On April 10, the Treasury Department released its “General Explanations of the Administration’s Fiscal Year 2014 Revenue Proposals.” Known as the “Green Book,” the document provides an explanation of the Administration’s FY 2014 tax proposals. This alert summarizes the major proposals in the Green Book, along with key takeaways and reactions to those proposals. This alert then outlines the Administration’s tax proposals using the same organization and titles as used in the Green Book.

Major Proposals -

Many of the proposals included in the FY 2014 budget are either the same or modified versions of proposals included in the Administration’s FY 2013 budget.

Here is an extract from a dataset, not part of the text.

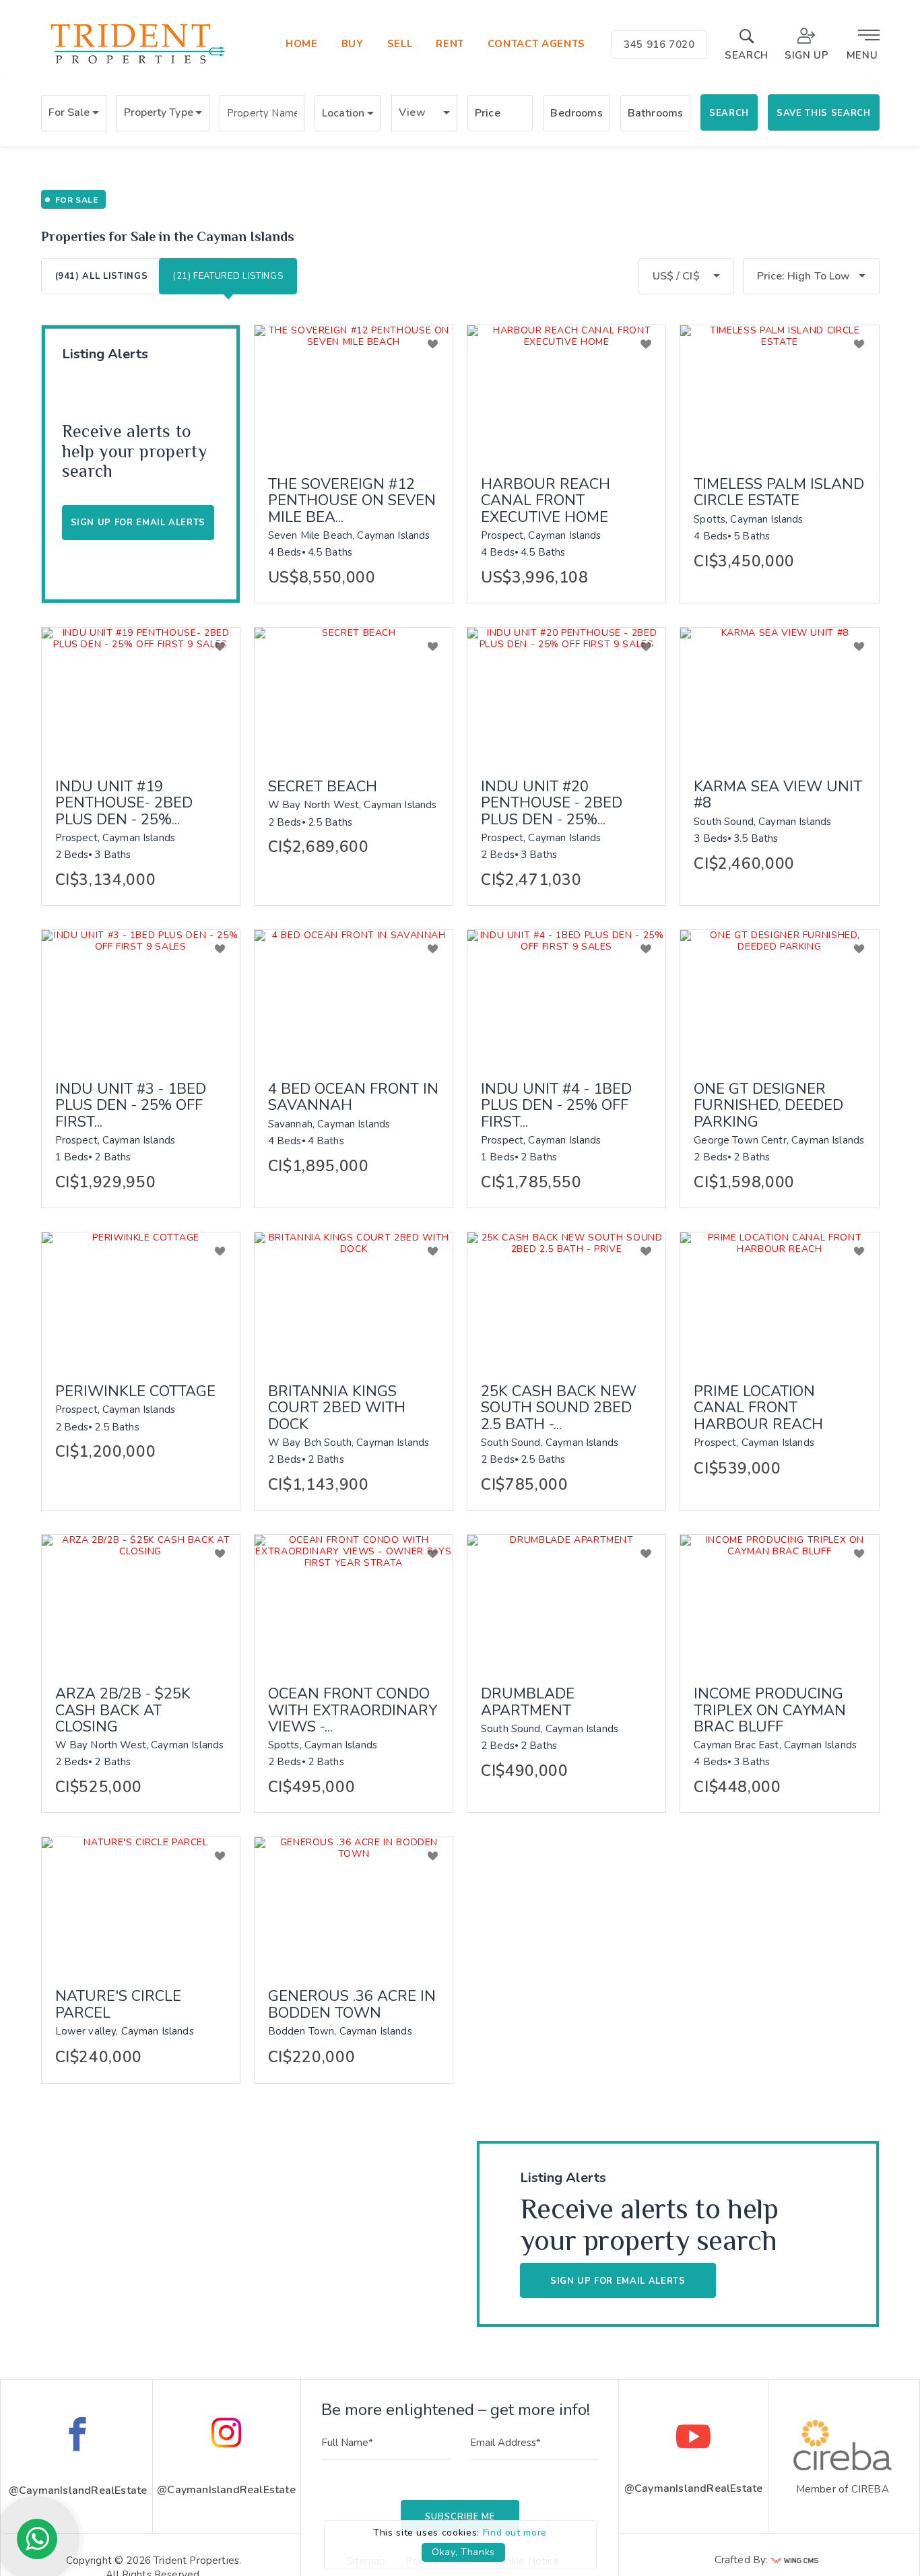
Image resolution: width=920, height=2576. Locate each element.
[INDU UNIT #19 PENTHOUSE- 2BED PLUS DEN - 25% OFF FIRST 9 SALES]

However, the budget includes nearly 50 new proposals, including:

- Extending employment tax credits for hiring veterans;

- Requiring derivatives contracts to be marked to market and taxed as ordinary income on an annual basis;

- Repealing the domestic manufacturing deduction for oil and natural gas production;

- Establishing multiple incentives for investment in infrastructure, including “America Fast Forward” Bonds and increasing caps on other bonds;

- Taxing carried interest as ordinary income;

- Returning the estate tax to 2009 levels, modifying the recent estate tax exclusions and rates signed into law earlier this year under the American Taxpayer Relief Act;

- Prohibiting individuals from accumulating more than $3 million in tax-preferred retirement accounts; and

- Capping the benefit of certain deductions (such as a charitable contribution deduction) to 28 percent for taxpayers at or above the 33% marginal tax rate.